### What is expected
What you produce should be every line from the data that includes "below".
*** Records to process ***
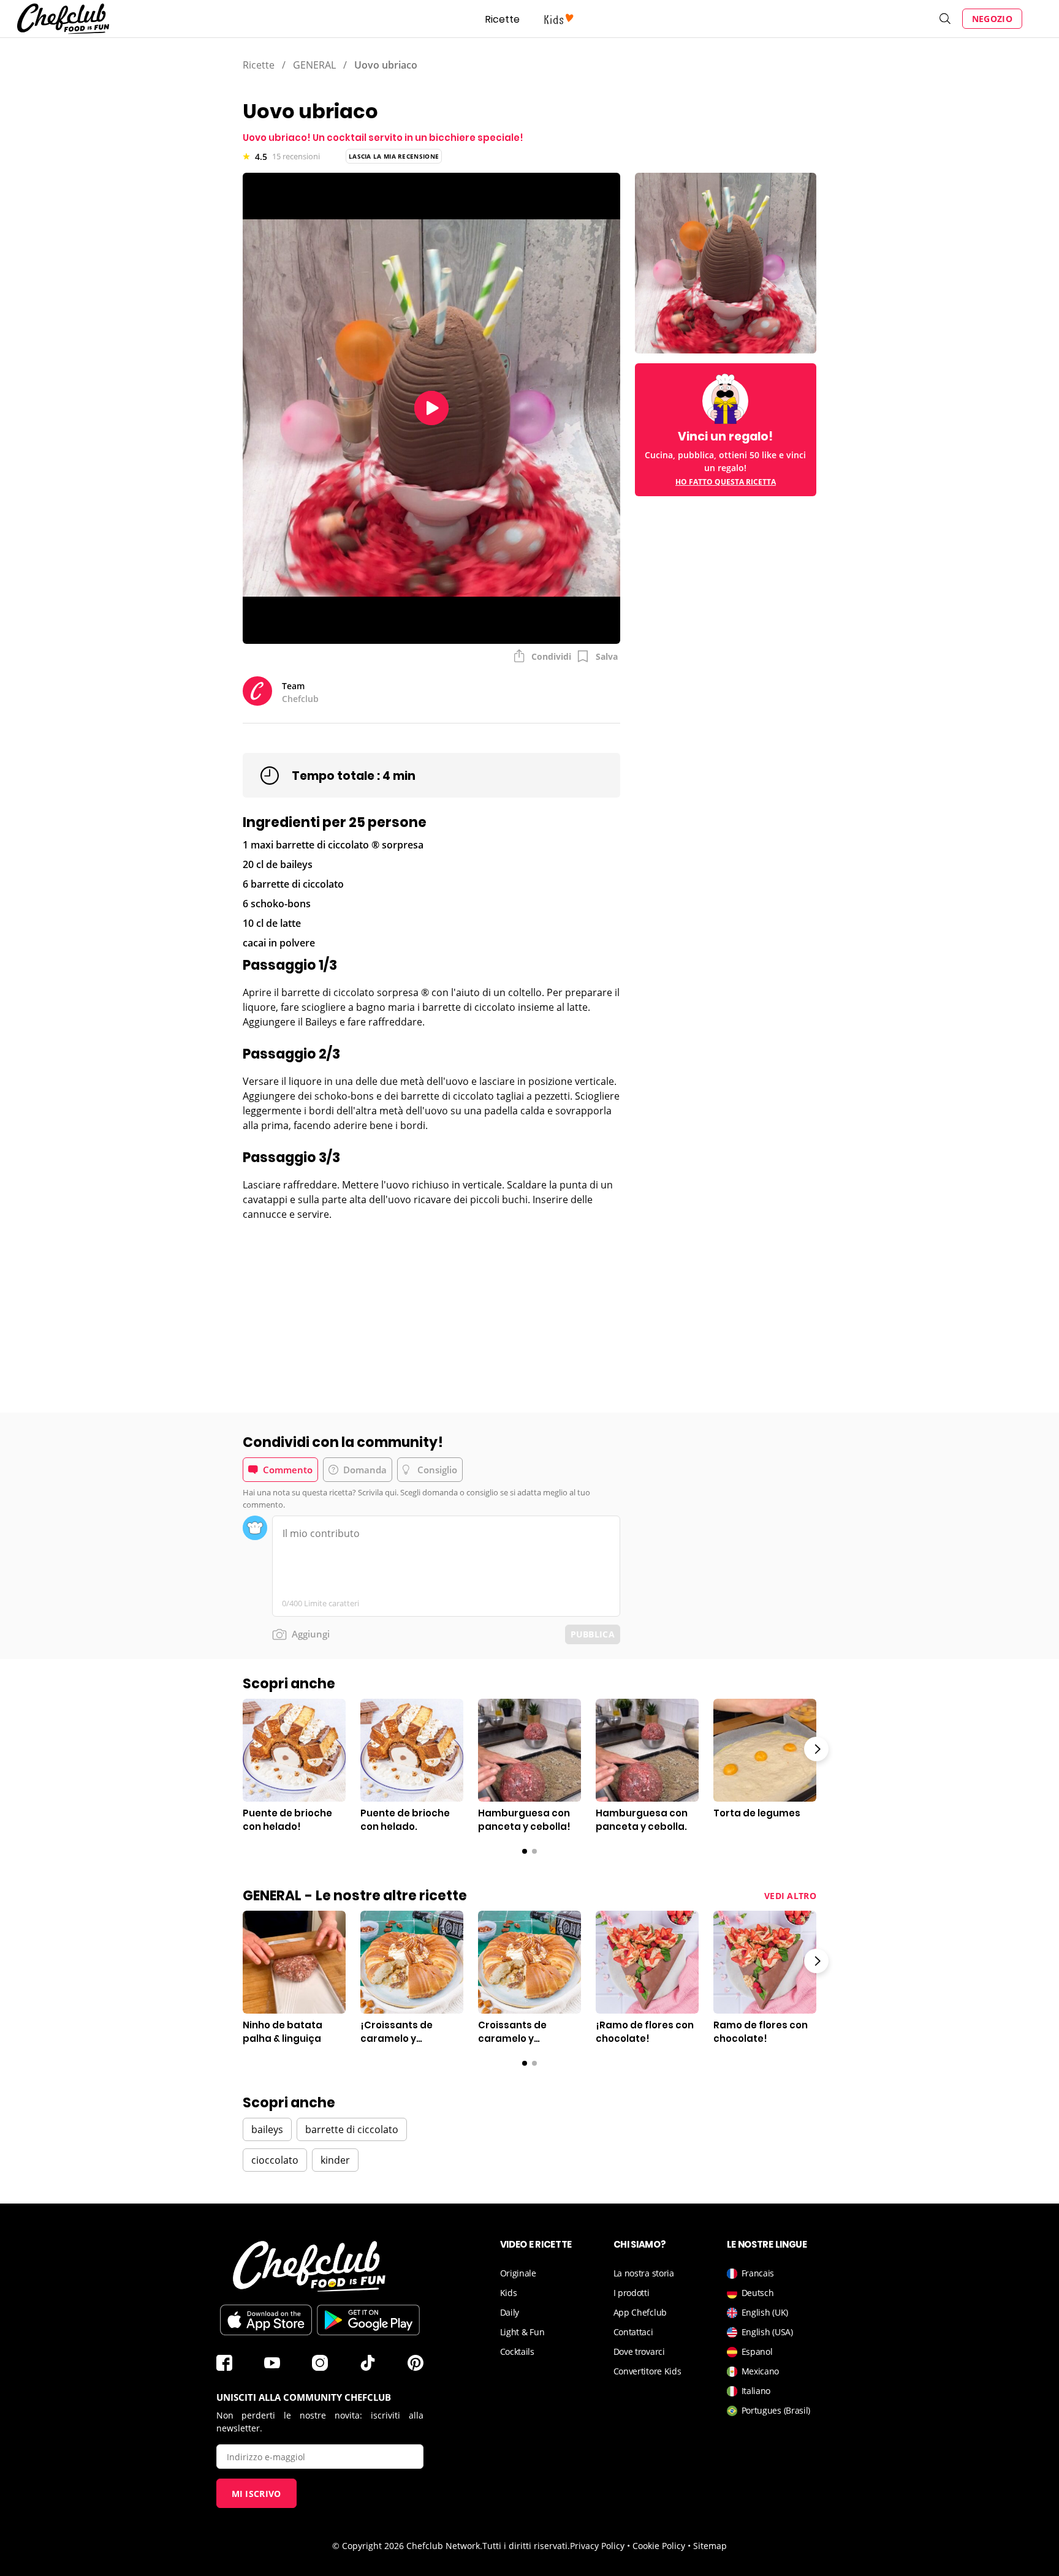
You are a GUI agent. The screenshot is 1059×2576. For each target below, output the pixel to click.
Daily (510, 2312)
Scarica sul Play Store (368, 2320)
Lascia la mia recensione (394, 156)
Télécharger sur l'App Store (266, 2320)
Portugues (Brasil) (776, 2410)
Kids (508, 2292)
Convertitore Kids (647, 2371)
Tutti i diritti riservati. (526, 2545)
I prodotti (631, 2292)
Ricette (502, 19)
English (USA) (767, 2332)
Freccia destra (816, 1749)
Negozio (992, 19)
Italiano (756, 2391)
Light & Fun (522, 2332)
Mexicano (761, 2371)
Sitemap (710, 2545)
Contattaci (633, 2332)
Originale (518, 2273)
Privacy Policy (597, 2545)
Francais (758, 2273)
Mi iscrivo (256, 2493)
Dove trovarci (639, 2351)
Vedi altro (790, 1896)
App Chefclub (640, 2312)
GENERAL (314, 65)
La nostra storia (643, 2273)
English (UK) (765, 2312)
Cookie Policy (658, 2545)
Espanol (757, 2351)
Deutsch (758, 2292)
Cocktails (517, 2351)
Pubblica (593, 1634)
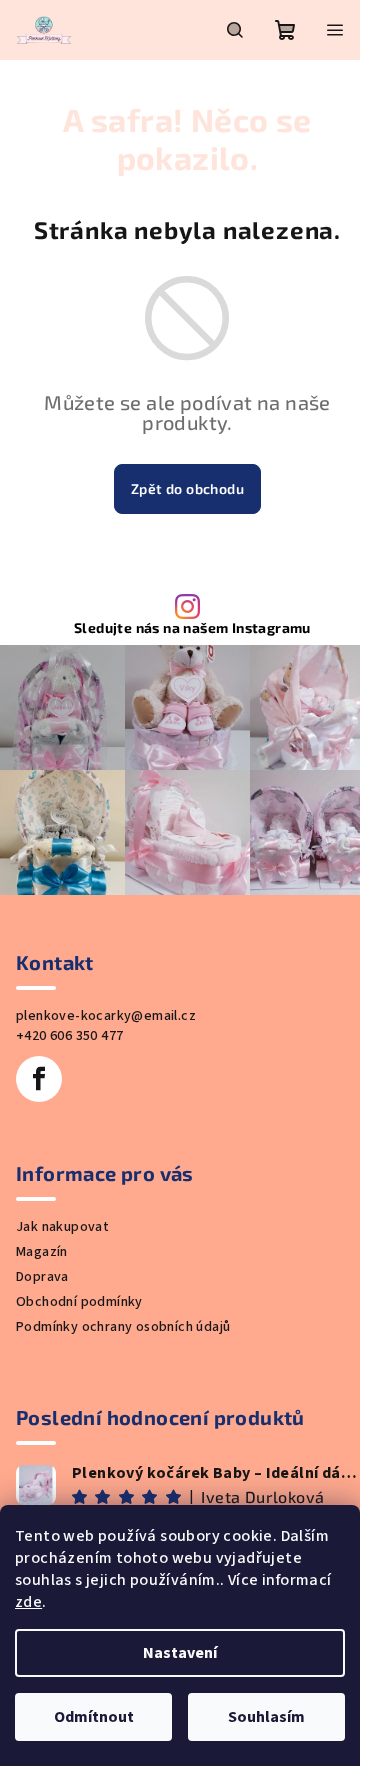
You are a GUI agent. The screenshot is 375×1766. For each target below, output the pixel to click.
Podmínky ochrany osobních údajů (123, 1327)
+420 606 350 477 (69, 1036)
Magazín (42, 1252)
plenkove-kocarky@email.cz (106, 1016)
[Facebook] (39, 1079)
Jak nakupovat (62, 1227)
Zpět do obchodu (187, 488)
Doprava (42, 1277)
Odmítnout (94, 1717)
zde (28, 1602)
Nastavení (180, 1653)
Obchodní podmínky (79, 1302)
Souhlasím (266, 1717)
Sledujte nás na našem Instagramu (192, 628)
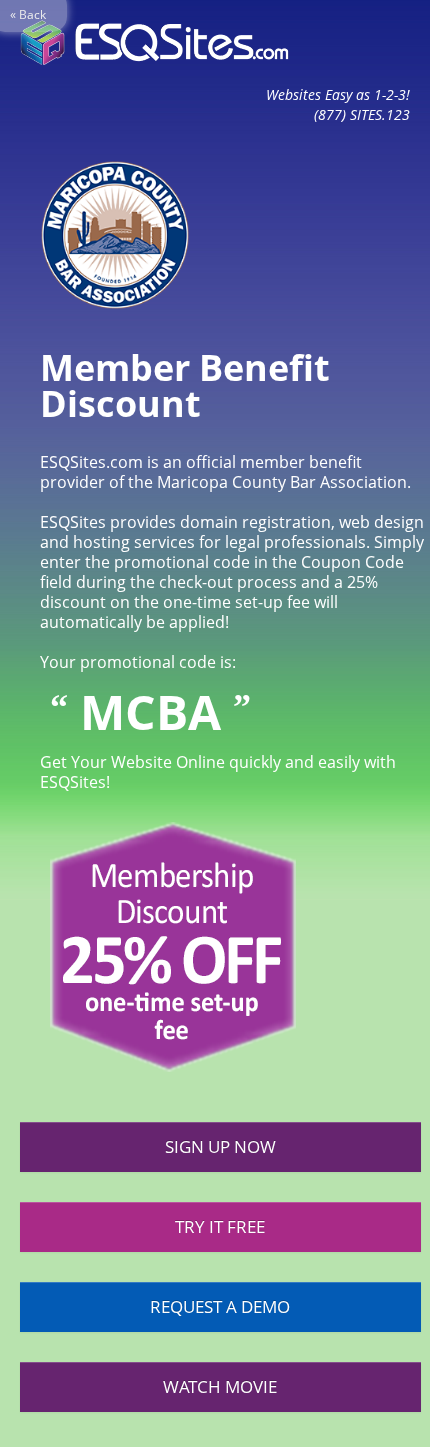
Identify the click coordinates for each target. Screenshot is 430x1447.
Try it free (220, 1226)
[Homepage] (154, 42)
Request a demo (220, 1306)
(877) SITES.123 (362, 114)
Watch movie (220, 1386)
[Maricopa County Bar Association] (105, 233)
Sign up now (220, 1146)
*** End of Records to process ***
### Task response
You are a GUI agent. The screenshot is 1059×2576. For each target below, output the pixel to click.
You are a GUI agent. The screenshot is 375×1766. For each target below, output the pixel to click.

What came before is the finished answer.